Stored items:

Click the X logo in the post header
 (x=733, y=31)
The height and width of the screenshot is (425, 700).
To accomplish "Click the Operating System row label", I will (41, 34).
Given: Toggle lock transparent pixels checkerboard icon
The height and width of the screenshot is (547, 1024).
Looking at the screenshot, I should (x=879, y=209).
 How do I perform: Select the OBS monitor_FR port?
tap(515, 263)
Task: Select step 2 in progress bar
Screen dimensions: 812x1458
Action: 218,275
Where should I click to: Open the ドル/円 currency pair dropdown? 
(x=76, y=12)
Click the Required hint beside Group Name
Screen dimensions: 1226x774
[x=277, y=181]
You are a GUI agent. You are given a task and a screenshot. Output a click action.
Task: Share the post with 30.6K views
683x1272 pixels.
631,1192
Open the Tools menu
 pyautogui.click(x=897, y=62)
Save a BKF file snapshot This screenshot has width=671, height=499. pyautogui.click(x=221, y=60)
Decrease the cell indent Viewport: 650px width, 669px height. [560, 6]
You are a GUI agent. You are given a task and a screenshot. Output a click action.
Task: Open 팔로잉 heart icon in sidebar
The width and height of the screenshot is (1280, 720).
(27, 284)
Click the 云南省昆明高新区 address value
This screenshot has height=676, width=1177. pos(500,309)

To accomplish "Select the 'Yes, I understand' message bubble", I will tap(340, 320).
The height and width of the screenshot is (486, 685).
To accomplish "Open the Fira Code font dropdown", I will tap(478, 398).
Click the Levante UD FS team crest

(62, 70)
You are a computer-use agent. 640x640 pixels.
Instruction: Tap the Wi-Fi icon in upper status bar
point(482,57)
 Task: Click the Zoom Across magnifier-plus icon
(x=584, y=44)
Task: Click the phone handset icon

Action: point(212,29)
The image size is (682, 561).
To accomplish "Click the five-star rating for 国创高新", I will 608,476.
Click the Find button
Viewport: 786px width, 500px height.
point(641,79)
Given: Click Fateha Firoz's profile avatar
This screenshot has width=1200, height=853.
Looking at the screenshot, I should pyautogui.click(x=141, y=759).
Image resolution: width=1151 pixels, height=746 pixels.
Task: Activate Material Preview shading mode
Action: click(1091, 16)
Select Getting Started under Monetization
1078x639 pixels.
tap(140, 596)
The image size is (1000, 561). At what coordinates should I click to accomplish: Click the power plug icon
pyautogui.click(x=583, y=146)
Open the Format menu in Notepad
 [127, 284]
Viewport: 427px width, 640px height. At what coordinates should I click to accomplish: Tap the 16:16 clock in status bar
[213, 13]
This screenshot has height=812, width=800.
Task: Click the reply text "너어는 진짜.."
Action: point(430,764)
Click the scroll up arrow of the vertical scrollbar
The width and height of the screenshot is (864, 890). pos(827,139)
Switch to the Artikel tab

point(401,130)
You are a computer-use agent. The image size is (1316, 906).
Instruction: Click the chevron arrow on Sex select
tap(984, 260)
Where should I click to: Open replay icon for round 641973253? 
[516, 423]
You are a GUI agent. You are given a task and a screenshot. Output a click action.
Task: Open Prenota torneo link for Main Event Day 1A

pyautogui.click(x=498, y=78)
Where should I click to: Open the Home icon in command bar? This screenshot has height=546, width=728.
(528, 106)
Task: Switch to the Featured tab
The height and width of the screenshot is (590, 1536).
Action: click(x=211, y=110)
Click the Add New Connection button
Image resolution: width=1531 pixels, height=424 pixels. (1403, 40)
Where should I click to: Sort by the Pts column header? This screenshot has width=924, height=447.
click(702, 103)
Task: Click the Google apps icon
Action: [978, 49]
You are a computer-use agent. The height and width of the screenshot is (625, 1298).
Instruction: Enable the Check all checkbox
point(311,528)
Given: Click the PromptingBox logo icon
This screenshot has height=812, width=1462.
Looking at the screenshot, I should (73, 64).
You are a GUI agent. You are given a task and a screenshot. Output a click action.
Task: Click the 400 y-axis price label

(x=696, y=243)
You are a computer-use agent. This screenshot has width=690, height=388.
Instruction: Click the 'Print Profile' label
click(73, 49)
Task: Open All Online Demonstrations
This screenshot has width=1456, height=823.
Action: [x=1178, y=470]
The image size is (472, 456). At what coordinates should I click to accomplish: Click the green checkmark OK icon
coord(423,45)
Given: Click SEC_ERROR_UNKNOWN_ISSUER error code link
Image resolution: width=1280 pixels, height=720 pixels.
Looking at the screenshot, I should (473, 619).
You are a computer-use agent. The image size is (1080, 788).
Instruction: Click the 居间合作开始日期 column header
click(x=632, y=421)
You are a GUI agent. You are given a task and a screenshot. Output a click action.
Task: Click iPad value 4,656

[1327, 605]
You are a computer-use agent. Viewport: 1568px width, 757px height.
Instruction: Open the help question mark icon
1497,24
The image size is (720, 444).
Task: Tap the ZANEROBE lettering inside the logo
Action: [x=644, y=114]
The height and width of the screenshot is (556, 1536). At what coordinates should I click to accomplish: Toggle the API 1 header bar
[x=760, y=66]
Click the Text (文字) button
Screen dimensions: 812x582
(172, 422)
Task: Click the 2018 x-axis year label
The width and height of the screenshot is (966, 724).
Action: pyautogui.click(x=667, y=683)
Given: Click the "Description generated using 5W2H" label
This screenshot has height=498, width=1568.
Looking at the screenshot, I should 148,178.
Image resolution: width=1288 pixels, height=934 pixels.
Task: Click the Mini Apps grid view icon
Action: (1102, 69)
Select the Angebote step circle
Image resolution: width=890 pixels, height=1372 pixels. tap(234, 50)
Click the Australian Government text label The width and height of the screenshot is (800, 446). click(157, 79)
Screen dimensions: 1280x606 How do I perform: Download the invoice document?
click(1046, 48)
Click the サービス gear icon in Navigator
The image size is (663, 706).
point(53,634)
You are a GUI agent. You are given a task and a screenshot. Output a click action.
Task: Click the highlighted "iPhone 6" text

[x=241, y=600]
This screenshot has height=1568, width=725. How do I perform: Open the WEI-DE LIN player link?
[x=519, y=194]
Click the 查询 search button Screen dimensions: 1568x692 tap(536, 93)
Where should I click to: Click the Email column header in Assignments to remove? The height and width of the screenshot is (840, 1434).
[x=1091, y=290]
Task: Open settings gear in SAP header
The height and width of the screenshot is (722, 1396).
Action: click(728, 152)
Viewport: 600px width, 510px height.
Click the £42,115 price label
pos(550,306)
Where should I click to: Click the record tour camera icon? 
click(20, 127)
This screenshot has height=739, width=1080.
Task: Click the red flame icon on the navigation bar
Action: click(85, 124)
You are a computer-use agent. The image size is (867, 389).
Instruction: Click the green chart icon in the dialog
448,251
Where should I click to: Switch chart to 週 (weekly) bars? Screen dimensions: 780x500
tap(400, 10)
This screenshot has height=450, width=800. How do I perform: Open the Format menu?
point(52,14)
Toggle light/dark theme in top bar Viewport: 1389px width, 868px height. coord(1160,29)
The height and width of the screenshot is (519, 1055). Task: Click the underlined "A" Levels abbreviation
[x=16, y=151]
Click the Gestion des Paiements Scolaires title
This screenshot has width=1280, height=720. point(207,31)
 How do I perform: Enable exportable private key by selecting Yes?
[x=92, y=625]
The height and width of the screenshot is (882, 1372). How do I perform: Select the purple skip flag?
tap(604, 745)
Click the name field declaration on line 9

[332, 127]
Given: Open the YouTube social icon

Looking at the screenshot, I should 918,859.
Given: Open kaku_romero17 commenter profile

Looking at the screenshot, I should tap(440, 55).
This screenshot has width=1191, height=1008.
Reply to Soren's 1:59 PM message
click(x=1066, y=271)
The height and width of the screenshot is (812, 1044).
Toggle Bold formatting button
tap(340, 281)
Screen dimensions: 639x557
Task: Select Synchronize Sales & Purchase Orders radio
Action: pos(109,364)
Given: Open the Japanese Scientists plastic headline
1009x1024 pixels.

Exercise goal: Search the entries for the string "gear" and collect each line that has it.

Reply to the exercise:
Click the サービス gear icon in Navigator
Task: Open settings gear in SAP header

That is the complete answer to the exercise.